Read: Rising yields put S&P 500 on pace for biggest monthly loss of 2023 as investors brace for Fed Chair Powell’s Jackson Hole speech

At the heart of Monday’s moves were questions about whether the so-called neutral rate of Federal Reserve policy, or level which is likely to prevail when the economy is operating at full strength and inflation is stable, has gone up and by how much. Economists refer to the real neutral rate of interest, after subtracting inflation, as r* or “r-star.” And it’s a topic that Fed Chairman Jerome Powell is seen as likely to delve into during his speech at the annual Jackson Hole symposium on Friday.

Read: Jackson Hole: Fed’s Powell could join rather than fight bond vigilantes as yields surge

“The market is trying to get its head around higher-for-longer rates and adjusting to what the next decade will look like,” said Robert Daly, who manages $4.5 billion in assets as director of fixed income at Glenmede Investment Management in Philadelphia. “The last decade of low rates is over.
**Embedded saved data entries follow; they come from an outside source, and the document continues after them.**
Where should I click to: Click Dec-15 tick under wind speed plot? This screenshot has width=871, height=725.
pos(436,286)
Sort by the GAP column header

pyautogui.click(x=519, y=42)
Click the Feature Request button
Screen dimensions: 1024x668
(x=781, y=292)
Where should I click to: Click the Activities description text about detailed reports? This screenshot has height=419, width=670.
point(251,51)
We’re going to have a higher-rate trajectory, and what the market is adjusting to is that the data is better, the economy is OK, and while inflation is coming down, it’s not at the Fed’s target of 2%.”

Via phone on Monday, Daly said the market is grappling with the “double-whammy” impact of a much-bigger supply of U.S. government debt following Treasury’s $1 trillion borrowing estimate for the third quarter, and a higher-for-longer theme that has the potential to upend expectations about what level the Fed will stop hiking interest rates and when officials might begin to cut them.
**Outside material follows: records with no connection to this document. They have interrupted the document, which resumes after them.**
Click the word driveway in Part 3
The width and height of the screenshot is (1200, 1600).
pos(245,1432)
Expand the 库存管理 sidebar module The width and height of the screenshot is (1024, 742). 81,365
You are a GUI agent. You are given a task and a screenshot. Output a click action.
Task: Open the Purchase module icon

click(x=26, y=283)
The theme of this year’s Jackson Hole Economic Symposium, being held Thursday through Saturday in Jackson Hole, Wyo., is “Structural Shifts in the Global Economy.” The topic lends itself to Powell exploring the risk of a higher longer-run r-star as a way to tell the market that the Federal Open Market Committee “is serious about keeping the funds rate higher for longer,” said Derek Tang, an economist at Monetary Policy Analytics in Washington. “That way, the FOMC can attain the policy restraint it wants by making the hold longer rather than hiking above 5.6%.”

Rising U.S. deficits are among the factors which may be contributing to a higher neutral rate of interest. Another is better-than-expected U.S. economic growth, with the Atlanta Fed’s GDPNow forecasting model predicting a 5.8% growth rate for real gross domestic product in the third quarter — even after more than a year of Fed rate hikes. With the fed funds rate target now between 5.25%-5.5%, or the highest levels in 22 years, even that may not be enough to adequately slow the pace of economic activity and combat inflation.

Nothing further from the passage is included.